WHAT IS ASKED:
Write out every line of the listing below again, requests included, and add 39 to each number in the coordinates given as answers. Leave the pictures out.

==*==

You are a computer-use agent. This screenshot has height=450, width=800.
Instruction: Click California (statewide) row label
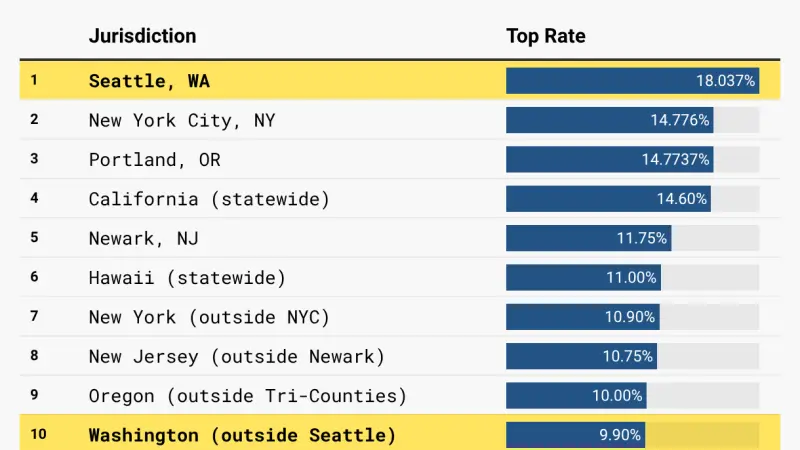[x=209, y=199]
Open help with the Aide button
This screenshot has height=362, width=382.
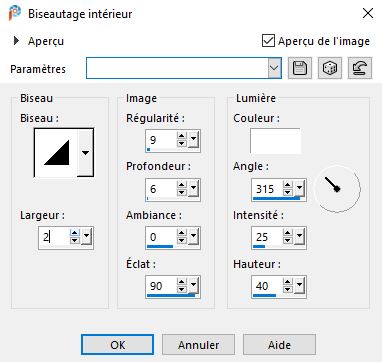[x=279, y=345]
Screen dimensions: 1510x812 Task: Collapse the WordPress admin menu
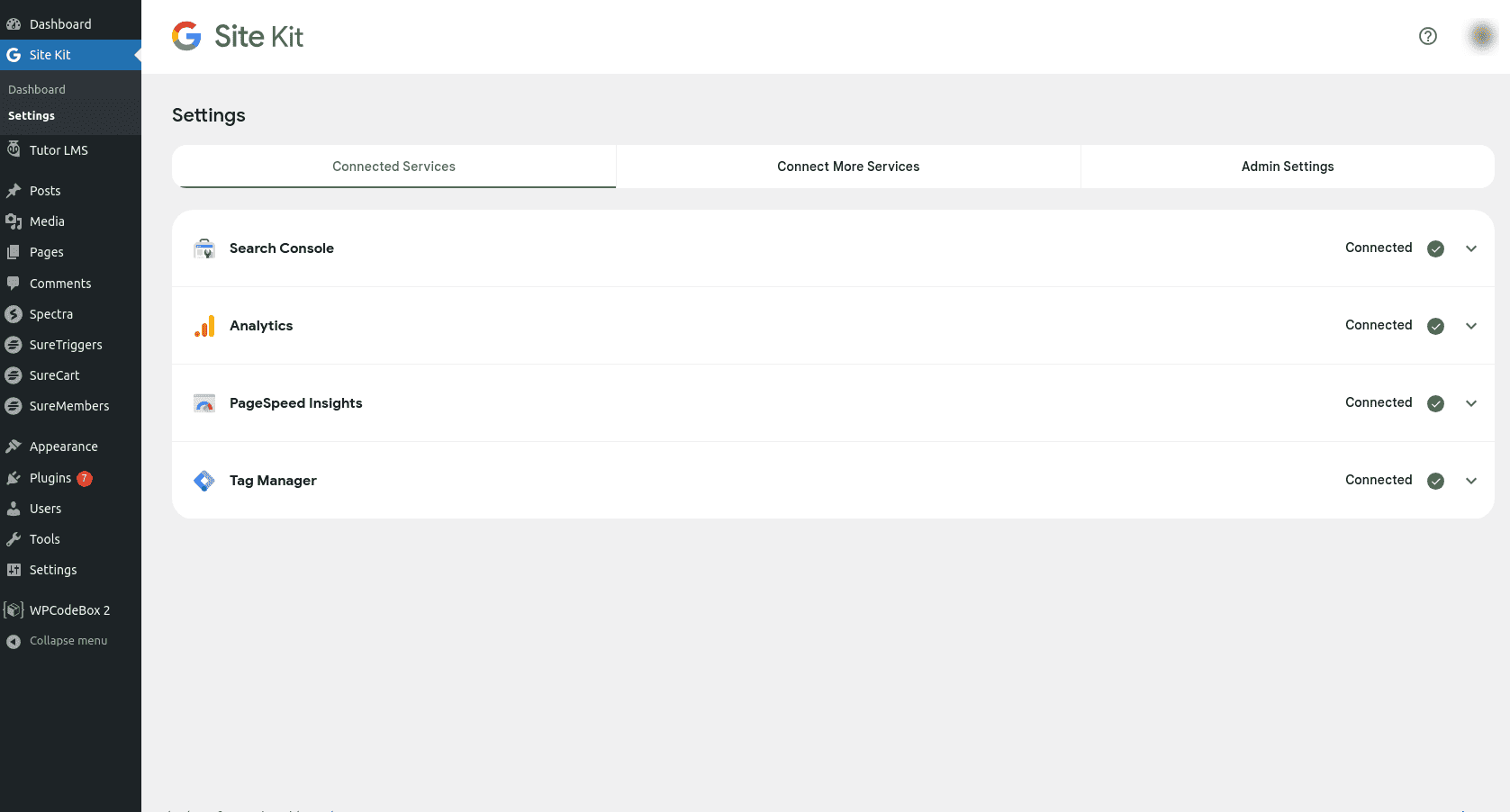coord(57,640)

==*==

WRITTEN RESPONSE:
You are a computer-use agent. This screenshot has height=450, width=800.
Instruction: Click California (statewide) row label
[x=248, y=238]
Open help with the Aide button
This screenshot has height=362, width=382.
[x=318, y=384]
Screen dimensions: 1510x812 Task: Collapse the WordPress admin menu
coord(96,679)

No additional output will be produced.